The first time I had to drive on the left was back in 2012 when I did a roadtrip with my little sister through Ireland. I don’t think the driving on the left is the hardest part but the gearing with the left hand. Especially when you are a right hand user in general.

Generally I would call myself quite a good driver as I am used to drive a lot. I got my driving licence when I was 18. Since then I had to drive regularly because I grew up in the countryside and it was the only way to get around. Especially when I lived 50 km from Cologne and had to to drive the A3 from Mettmann to Cologne every morning and evening to work and then to my parents on weekends. It is one of the worst Autobahn part to drive in Germany because it is super busy and loads of accidents happen there every day.

The second time I had to drive on the left was on my first trip to Scotland in 2016 with my friend Verena.
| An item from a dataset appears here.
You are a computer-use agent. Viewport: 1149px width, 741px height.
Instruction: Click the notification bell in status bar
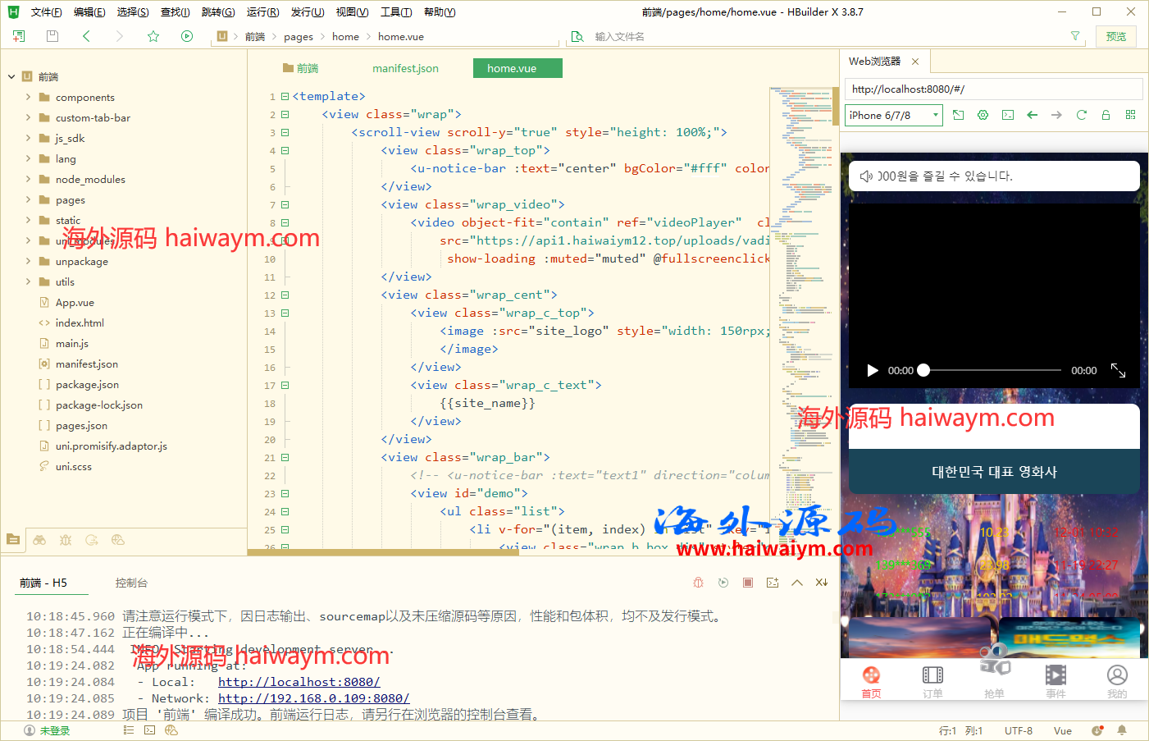[1121, 730]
But we shared the driving so it was not that much for each of us. I then found driving in the city – like in Edinburgh the worst because I had difficulties to estimate how far away I am from the cars parking on the left. And how much space there is between me and an oncoming car – this was really scary. And again I ended up grabbing the driver’s door instead of the gearing multiple times…
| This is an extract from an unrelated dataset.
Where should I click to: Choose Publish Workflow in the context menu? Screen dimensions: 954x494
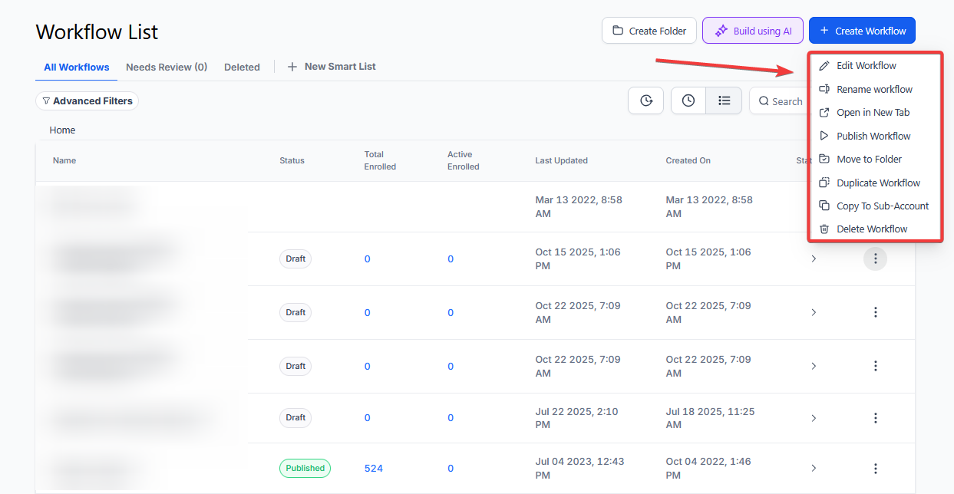click(x=873, y=136)
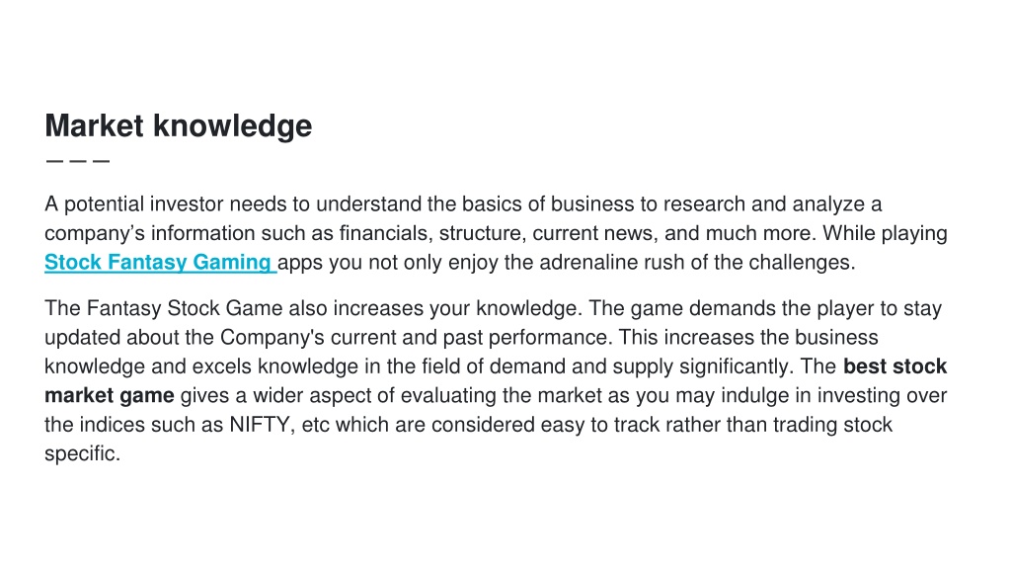Click the word NIFTY in the paragraph
Viewport: 1011px width, 569px height.
261,425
I or we could have taken an automatic car as well of course but that is so much more expensive! Plus I never drove one so was not really keen on it to be honest.

In 2017 I then had to drive all by myself for the first time. If you have read my blog entry about the trip from August 2017 you know that the first thing I did was getting lost in Glasgow after I took a wrong turn coming from the airport and landed in Glasgow city and almost drove into a one way street. I can tell you I was sweating buckets. I was so relieved when I was finally out of the city circle and on the A82 along Loch Lomond only going straight.

But the more you drive the better you get and when I came back again last year in March and September it went all much easier already. When I came over for good then in February this year I took my little German car with me. A Ford Fiesta I had for 4 years at that point. I loved that car. Driving it all around Scotland was great fun. I only had to focus on driving on the left and not on gearing. But – sitting on the left in a country where you drive on the left is trickier than you may think. First of all, you cannot really see when you come out of a street and want to turn left. You just hardly see if a car is coming. Overtaking is a real thrill too as you have to go quite in the middle of the road first to be able to see if a car is coming towards you. AND and I only realised that when I was creating a traffic jam at the toll of the Newcastle tunnel – you obviously have to get out the car to reach the check point of a toll or when you want to drive into a parking deck where you need a ticket for.

So this got really complicated and impractical at one point and because of insurance and in general, I had to take the car back to Germany and needed to get a car with a right hand wheel.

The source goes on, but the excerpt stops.